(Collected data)
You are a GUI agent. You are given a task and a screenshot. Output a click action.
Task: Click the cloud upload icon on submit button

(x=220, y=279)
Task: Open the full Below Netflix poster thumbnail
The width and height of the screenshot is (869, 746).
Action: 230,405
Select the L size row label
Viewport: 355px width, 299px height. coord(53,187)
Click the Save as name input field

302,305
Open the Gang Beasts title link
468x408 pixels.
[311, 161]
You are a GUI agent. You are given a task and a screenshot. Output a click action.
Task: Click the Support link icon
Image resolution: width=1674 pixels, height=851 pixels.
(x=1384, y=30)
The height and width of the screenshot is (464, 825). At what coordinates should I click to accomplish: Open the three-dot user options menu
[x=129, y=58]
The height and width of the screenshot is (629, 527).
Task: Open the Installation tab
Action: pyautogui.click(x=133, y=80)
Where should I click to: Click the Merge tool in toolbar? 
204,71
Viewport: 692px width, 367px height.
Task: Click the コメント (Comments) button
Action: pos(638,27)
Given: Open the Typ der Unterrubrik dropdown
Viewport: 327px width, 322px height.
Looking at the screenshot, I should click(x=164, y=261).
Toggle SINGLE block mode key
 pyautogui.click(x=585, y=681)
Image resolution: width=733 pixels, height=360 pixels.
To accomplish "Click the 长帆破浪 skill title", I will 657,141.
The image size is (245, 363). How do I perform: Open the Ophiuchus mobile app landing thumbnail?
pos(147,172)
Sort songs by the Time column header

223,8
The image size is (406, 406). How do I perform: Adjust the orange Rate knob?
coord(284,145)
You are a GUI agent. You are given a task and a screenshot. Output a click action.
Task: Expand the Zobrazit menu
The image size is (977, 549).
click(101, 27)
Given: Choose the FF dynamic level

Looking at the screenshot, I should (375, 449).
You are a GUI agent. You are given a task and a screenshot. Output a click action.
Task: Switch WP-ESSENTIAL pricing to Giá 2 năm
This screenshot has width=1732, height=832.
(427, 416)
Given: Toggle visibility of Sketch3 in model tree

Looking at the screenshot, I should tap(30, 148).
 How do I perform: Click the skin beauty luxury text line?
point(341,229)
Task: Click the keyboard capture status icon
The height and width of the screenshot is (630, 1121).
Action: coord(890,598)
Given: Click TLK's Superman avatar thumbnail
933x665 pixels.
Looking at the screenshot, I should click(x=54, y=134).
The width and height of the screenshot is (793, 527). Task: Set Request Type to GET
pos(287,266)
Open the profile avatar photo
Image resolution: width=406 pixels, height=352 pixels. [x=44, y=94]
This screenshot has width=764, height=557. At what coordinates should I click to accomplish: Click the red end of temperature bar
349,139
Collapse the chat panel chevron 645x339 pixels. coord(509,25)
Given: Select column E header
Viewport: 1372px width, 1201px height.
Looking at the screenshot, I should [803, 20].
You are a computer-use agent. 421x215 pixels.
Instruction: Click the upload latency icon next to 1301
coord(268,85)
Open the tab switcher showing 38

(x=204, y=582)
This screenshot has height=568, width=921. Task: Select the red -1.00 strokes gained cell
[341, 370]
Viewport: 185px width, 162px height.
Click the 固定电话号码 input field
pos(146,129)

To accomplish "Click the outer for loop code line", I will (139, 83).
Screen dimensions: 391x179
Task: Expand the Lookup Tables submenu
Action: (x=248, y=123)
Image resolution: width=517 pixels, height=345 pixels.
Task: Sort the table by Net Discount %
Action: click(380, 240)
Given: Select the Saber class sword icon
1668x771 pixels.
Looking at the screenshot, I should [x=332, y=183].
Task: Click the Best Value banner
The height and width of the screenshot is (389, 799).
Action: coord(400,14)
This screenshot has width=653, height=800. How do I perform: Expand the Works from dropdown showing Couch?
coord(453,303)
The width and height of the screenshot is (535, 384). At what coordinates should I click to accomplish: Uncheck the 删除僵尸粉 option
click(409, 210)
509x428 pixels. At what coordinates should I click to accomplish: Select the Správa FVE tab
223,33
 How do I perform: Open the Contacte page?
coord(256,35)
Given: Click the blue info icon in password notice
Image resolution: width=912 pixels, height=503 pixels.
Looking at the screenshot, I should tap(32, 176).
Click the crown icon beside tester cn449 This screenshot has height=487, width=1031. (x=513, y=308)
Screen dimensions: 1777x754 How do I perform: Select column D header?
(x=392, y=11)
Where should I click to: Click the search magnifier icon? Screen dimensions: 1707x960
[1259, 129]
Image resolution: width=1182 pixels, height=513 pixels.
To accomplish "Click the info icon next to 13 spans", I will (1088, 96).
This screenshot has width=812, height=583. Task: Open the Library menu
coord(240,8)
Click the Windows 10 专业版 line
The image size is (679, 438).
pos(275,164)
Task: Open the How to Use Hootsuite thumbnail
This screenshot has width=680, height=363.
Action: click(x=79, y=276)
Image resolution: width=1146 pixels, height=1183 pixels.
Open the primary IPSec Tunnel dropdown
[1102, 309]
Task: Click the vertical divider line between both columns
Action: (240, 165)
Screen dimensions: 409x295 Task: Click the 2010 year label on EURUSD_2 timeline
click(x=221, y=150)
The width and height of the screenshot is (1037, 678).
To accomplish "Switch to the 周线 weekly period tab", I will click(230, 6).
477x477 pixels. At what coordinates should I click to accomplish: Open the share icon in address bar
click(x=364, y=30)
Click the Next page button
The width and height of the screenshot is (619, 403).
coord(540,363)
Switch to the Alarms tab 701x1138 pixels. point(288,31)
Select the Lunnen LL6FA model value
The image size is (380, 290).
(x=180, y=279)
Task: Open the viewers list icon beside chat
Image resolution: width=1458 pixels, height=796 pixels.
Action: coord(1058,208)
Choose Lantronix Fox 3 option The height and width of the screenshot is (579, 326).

__What you should do__
Every entry above must be reproduced word for word.

__Answer box__
You are a GUI agent. You are given a task and a screenshot. Output a click action.
Task: Click the cloud upload icon on submit button

(x=220, y=279)
Task: Open the full Below Netflix poster thumbnail
The width and height of the screenshot is (869, 746).
Action: 230,405
Select the L size row label
Viewport: 355px width, 299px height. coord(53,187)
Click the Save as name input field

302,305
Open the Gang Beasts title link
468x408 pixels.
[311, 161]
You are a GUI agent. You are given a task and a screenshot. Output a click action.
Task: Click the Support link icon
Image resolution: width=1674 pixels, height=851 pixels.
(x=1384, y=30)
The height and width of the screenshot is (464, 825). At what coordinates should I click to accomplish: Open the three-dot user options menu
[x=129, y=58]
The height and width of the screenshot is (629, 527).
Task: Open the Installation tab
Action: pyautogui.click(x=133, y=80)
Where should I click to: Click the Merge tool in toolbar? 
204,71
Viewport: 692px width, 367px height.
Task: Click the コメント (Comments) button
Action: pos(638,27)
Given: Open the Typ der Unterrubrik dropdown
Viewport: 327px width, 322px height.
Looking at the screenshot, I should click(x=164, y=261).
Toggle SINGLE block mode key
 pyautogui.click(x=585, y=681)
Image resolution: width=733 pixels, height=360 pixels.
To accomplish "Click the 长帆破浪 skill title", I will 657,141.
The image size is (245, 363). How do I perform: Open the Ophiuchus mobile app landing thumbnail?
pos(147,172)
Sort songs by the Time column header

223,8
The image size is (406, 406). How do I perform: Adjust the orange Rate knob?
coord(284,145)
You are a GUI agent. You are given a task and a screenshot. Output a click action.
Task: Expand the Zobrazit menu
The image size is (977, 549).
click(101, 27)
Given: Choose the FF dynamic level

Looking at the screenshot, I should (375, 449).
You are a GUI agent. You are given a task and a screenshot. Output a click action.
Task: Switch WP-ESSENTIAL pricing to Giá 2 năm
This screenshot has width=1732, height=832.
(427, 416)
Given: Toggle visibility of Sketch3 in model tree

Looking at the screenshot, I should tap(30, 148).
 How do I perform: Click the skin beauty luxury text line?
point(341,229)
Task: Click the keyboard capture status icon
The height and width of the screenshot is (630, 1121).
Action: coord(890,598)
Given: Click TLK's Superman avatar thumbnail
933x665 pixels.
Looking at the screenshot, I should click(x=54, y=134).
The width and height of the screenshot is (793, 527). Task: Set Request Type to GET
pos(287,266)
Open the profile avatar photo
Image resolution: width=406 pixels, height=352 pixels. [x=44, y=94]
This screenshot has width=764, height=557. At what coordinates should I click to accomplish: Click the red end of temperature bar
349,139
Collapse the chat panel chevron 645x339 pixels. coord(509,25)
Given: Select column E header
Viewport: 1372px width, 1201px height.
Looking at the screenshot, I should [803, 20].
You are a computer-use agent. 421x215 pixels.
Instruction: Click the upload latency icon next to 1301
coord(268,85)
Open the tab switcher showing 38

(x=204, y=582)
This screenshot has height=568, width=921. Task: Select the red -1.00 strokes gained cell
[341, 370]
Viewport: 185px width, 162px height.
Click the 固定电话号码 input field
pos(146,129)

To accomplish "Click the outer for loop code line", I will (139, 83).
Screen dimensions: 391x179
Task: Expand the Lookup Tables submenu
Action: (x=248, y=123)
Image resolution: width=517 pixels, height=345 pixels.
Task: Sort the table by Net Discount %
Action: click(380, 240)
Given: Select the Saber class sword icon
1668x771 pixels.
Looking at the screenshot, I should [x=332, y=183].
Task: Click the Best Value banner
The height and width of the screenshot is (389, 799).
Action: coord(400,14)
This screenshot has width=653, height=800. How do I perform: Expand the Works from dropdown showing Couch?
coord(453,303)
The width and height of the screenshot is (535, 384). At what coordinates should I click to accomplish: Uncheck the 删除僵尸粉 option
click(409, 210)
509x428 pixels. At what coordinates should I click to accomplish: Select the Správa FVE tab
223,33
 How do I perform: Open the Contacte page?
coord(256,35)
Given: Click the blue info icon in password notice
Image resolution: width=912 pixels, height=503 pixels.
Looking at the screenshot, I should tap(32, 176).
Click the crown icon beside tester cn449 This screenshot has height=487, width=1031. (x=513, y=308)
Screen dimensions: 1777x754 How do I perform: Select column D header?
(x=392, y=11)
Where should I click to: Click the search magnifier icon? Screen dimensions: 1707x960
[1259, 129]
Image resolution: width=1182 pixels, height=513 pixels.
To accomplish "Click the info icon next to 13 spans", I will (1088, 96).
This screenshot has width=812, height=583. Task: Open the Library menu
coord(240,8)
Click the Windows 10 专业版 line
The image size is (679, 438).
pos(275,164)
Task: Open the How to Use Hootsuite thumbnail
This screenshot has width=680, height=363.
Action: click(x=79, y=276)
Image resolution: width=1146 pixels, height=1183 pixels.
Open the primary IPSec Tunnel dropdown
[1102, 309]
Task: Click the vertical divider line between both columns
Action: (240, 165)
Screen dimensions: 409x295 Task: Click the 2010 year label on EURUSD_2 timeline
click(x=221, y=150)
The width and height of the screenshot is (1037, 678).
To accomplish "Switch to the 周线 weekly period tab", I will click(230, 6).
477x477 pixels. At what coordinates should I click to accomplish: Open the share icon in address bar
click(x=364, y=30)
Click the Next page button
The width and height of the screenshot is (619, 403).
coord(540,363)
Switch to the Alarms tab 701x1138 pixels. point(288,31)
Select the Lunnen LL6FA model value
The image size is (380, 290).
(x=180, y=279)
Task: Open the viewers list icon beside chat
Image resolution: width=1458 pixels, height=796 pixels.
Action: coord(1058,208)
Choose Lantronix Fox 3 option The height and width of the screenshot is (579, 326).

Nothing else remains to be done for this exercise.